Find other great women who love their family’s farm traditions through Real Farmwives of America & Friends. Click on the badge below to meet my friend Heather, who is hosting the Real Farmwives Series.

Comments

  1. Lana says

    What a great family history! LOVE all the pics! Cissna Park is due west of us. Only one cousin out of all the other 12? Dad is the last of 9, and my brother and I have 14 cousins ranging from 68 to 47 (now!). :-)

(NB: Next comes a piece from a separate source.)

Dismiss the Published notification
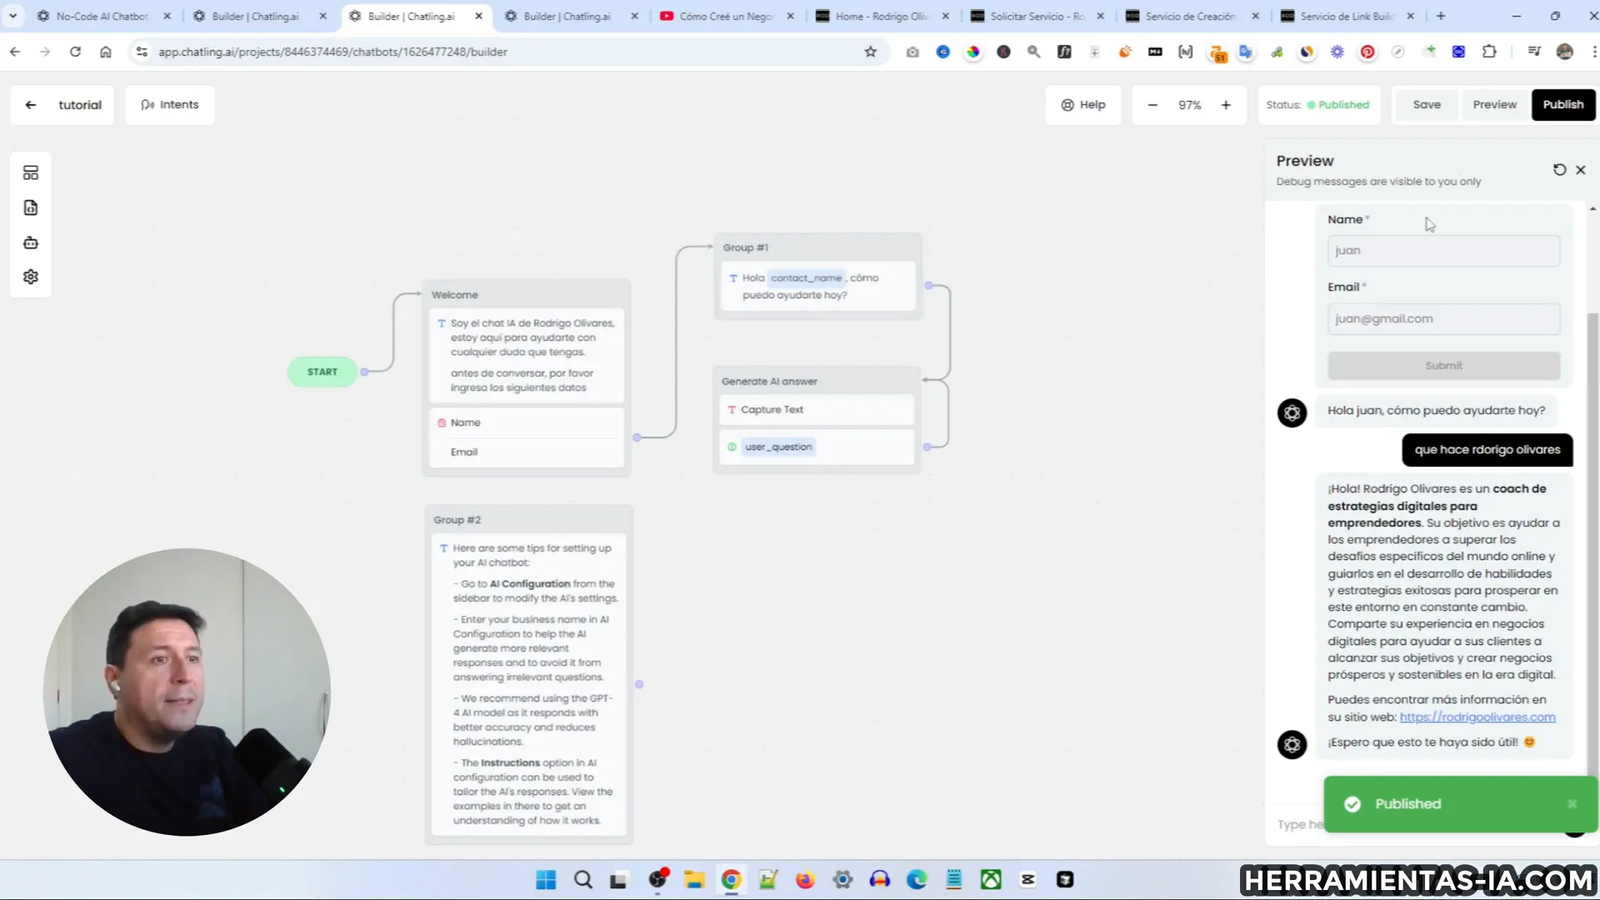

    Have a Happy New Year my friend. I want to hear about that new lens you were thinking about. Maybe our gathering on the 20th should be called "Working with Your Camera and Lens 101"

    Hugs!

  2. ann says

    The history of farm families sure runs deep. Every generation has a few very passionate farmers that would give all to do just what they are doing. Breaking ground in the spring dirt smells so good and corn growing in the summer you just don't forget those smells.
    Happy New Year to you and your Farm Family

  3. Heather @ 3 kids and lots of pigs says

    Thank you so much for sharing. This is an awesome post complete with awesome photos that remind me very much of my Swedish, Lutheran roots. My grandfather was one of eight and he too married late in his twenties and ran his farm and home much like your grandparents. Thanks again for sharing.

  4. Marissa says

    wow, very cool blog you have here. Love your post about your history and the history of your farm. I always wanted to live on a farm, my husbands degree is in agriculture and dreams of living like that someday…but until then, we'll read blogs about farm life :)

    New Follower, glad I found your blog!
    Happy New Year to you and your family :)

  5. Karen Ryan says

    I loved looking back on your family history. I lived in Ill. in the 80's & 90's but it was so nice to see the land before that time. I believe people were true hard working families then. So much has been commercialized now & the machines take everything from the fields & leave very little for wildlife as the bible says we are to do. It's good to hear about down home living that your family does because they love it & respect the land. Thanks for sharing.